- PAGE EXTRACT:
========================================
The former pacifist pumped a shotgun at the firing line. Lore McSpadden never touched a gun before the Trigger Warning Queer & Trans Gun Club started this past year. Now McSpadden is among the shooters routinely yelling, "Pull!" and blasting at clay pigeons angling over a mowed field near Rochester.
Trigger Warning members are anxious about armed and organized extremists who seem increasingly emboldened. Their response has a touch of symmetry to it: They started a club to teach members how to take up arms.
"It's a way to assert our strength," said Jake Allen, 27, who helped form the group. "Often, queer people are thought of as being weak, as being defenseless, and I think in many ways this pushes back against that. And I want white supremacists and neo-Nazis to know that queer people are taking steps necessary to protect themselves."
Trigger Warning members meet once a month to shoot still targets and saucer-shaped pigeons. The 18 dues-paying members are all LGBTQ, many just learning about guns.
"I identified as a pacifist really through most of my life," said McSpadden, 37, who has attended a self-defense seminar and now owns a 20-gauge shotgun.
========================================
- RECORDED DATA:
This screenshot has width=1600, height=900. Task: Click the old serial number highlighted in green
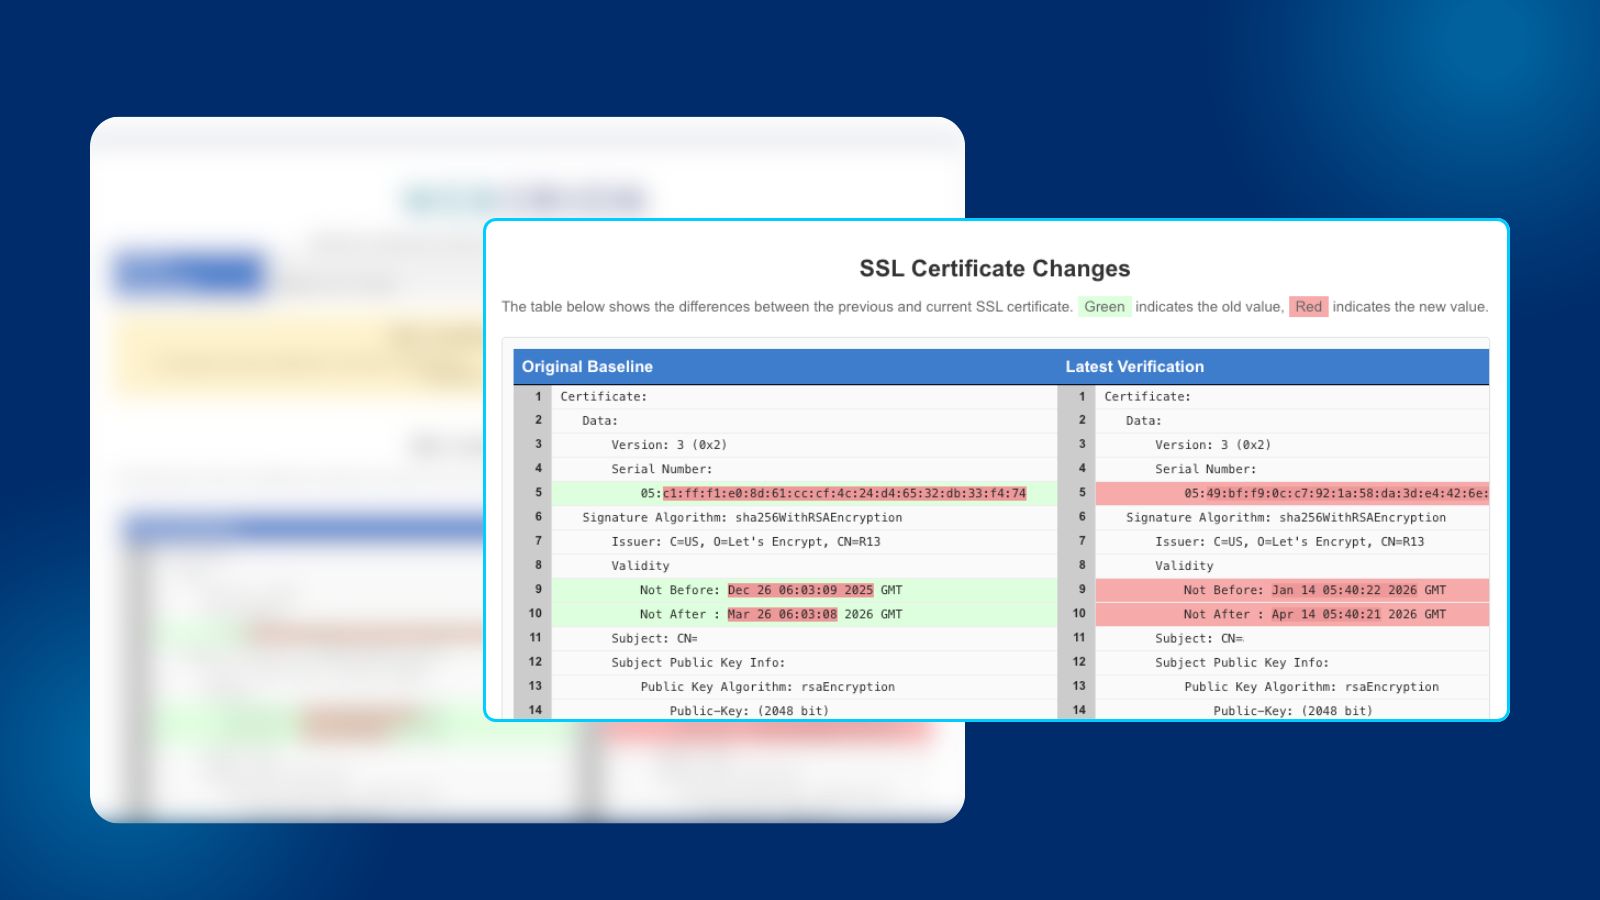843,493
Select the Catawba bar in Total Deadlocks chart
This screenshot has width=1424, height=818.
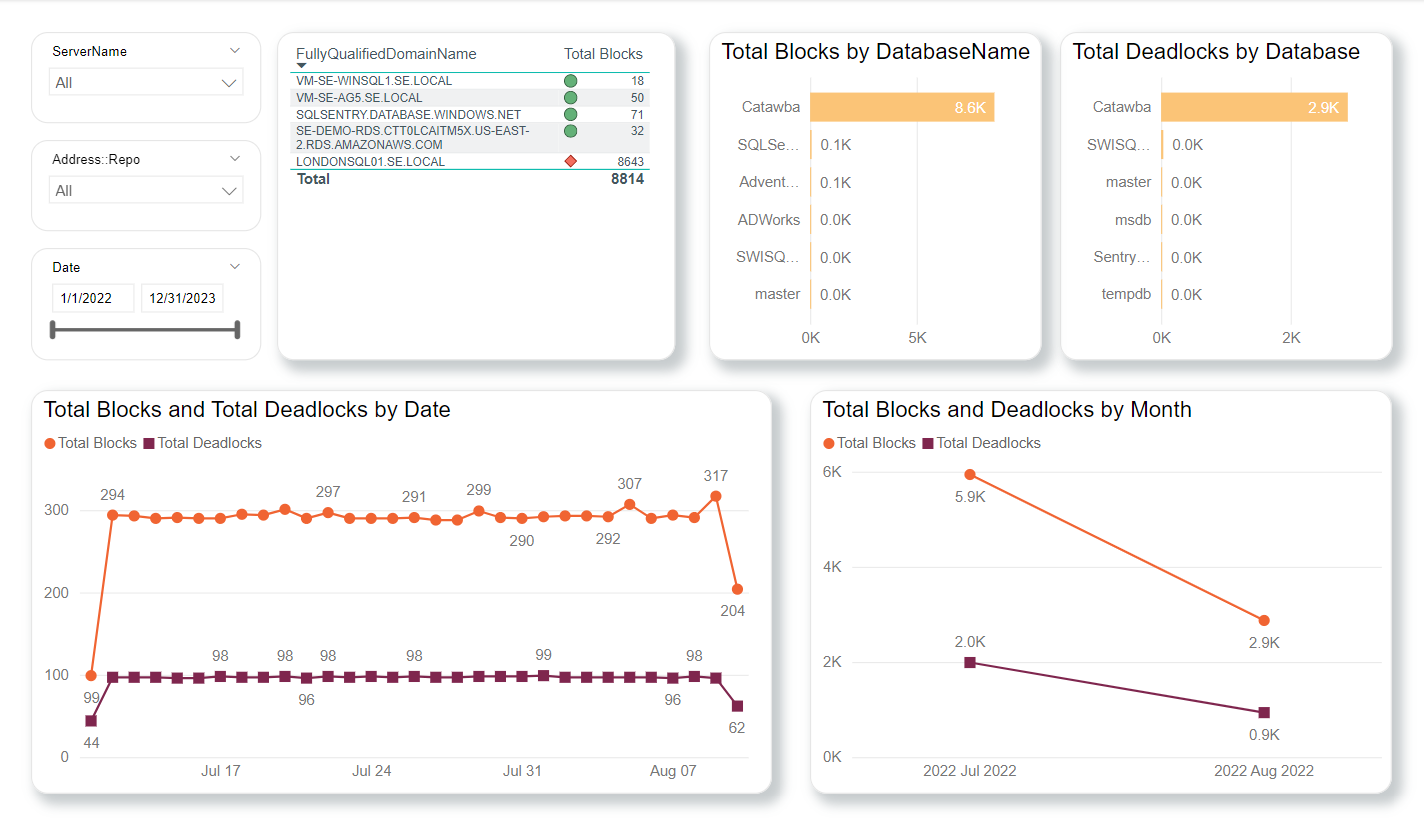tap(1254, 107)
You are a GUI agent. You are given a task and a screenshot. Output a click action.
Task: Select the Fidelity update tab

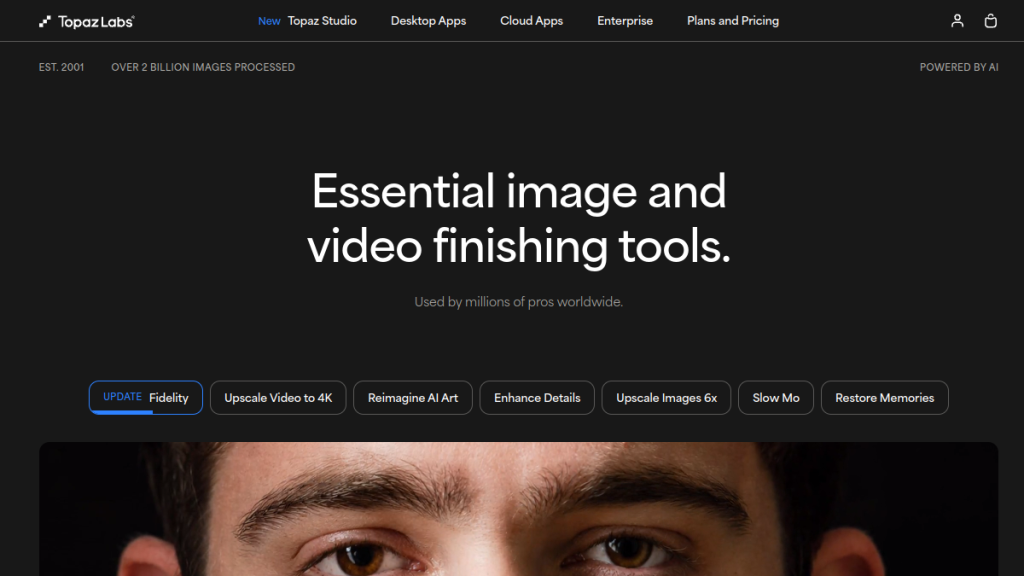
========================================
- WRITTEN REQUEST A:
From the gun club article, please rewrite the passage between "Trigger Warning members are" and "learning about guns.", inclusive, changing "extremists" to "militants".
- WRITTEN REQUEST B:
According to the gun club article, why did Jake Allen help start the group? Answer in one to three sentences.
- WRITTEN REQUEST C:
How many dues-paying members does the club in the gun club article have?

- COMPLETE OUTPUT A:
Trigger Warning members are anxious about armed and organized militants who seem increasingly emboldened. Their response has a touch of symmetry to it: They started a club to teach members how to take up arms.
"It's a way to assert our strength," said Jake Allen, 27, who helped form the group. "Often, queer people are thought of as being weak, as being defenseless, and I think in many ways this pushes back against that. And I want white supremacists and neo-Nazis to know that queer people are taking steps necessary to protect themselves."
Trigger Warning members meet once a month to shoot still targets and saucer-shaped pigeons. The 18 dues-paying members are all LGBTQ, many just learning about guns.

- COMPLETE OUTPUT B:
Allen sees the club as a way for queer people to assert their strength and push back against the idea that they are weak and defenseless. He also wants white supremacists and neo-Nazis to know that queer people are taking the steps needed to protect themselves.

- COMPLETE OUTPUT C:
18, all of them LGBTQ.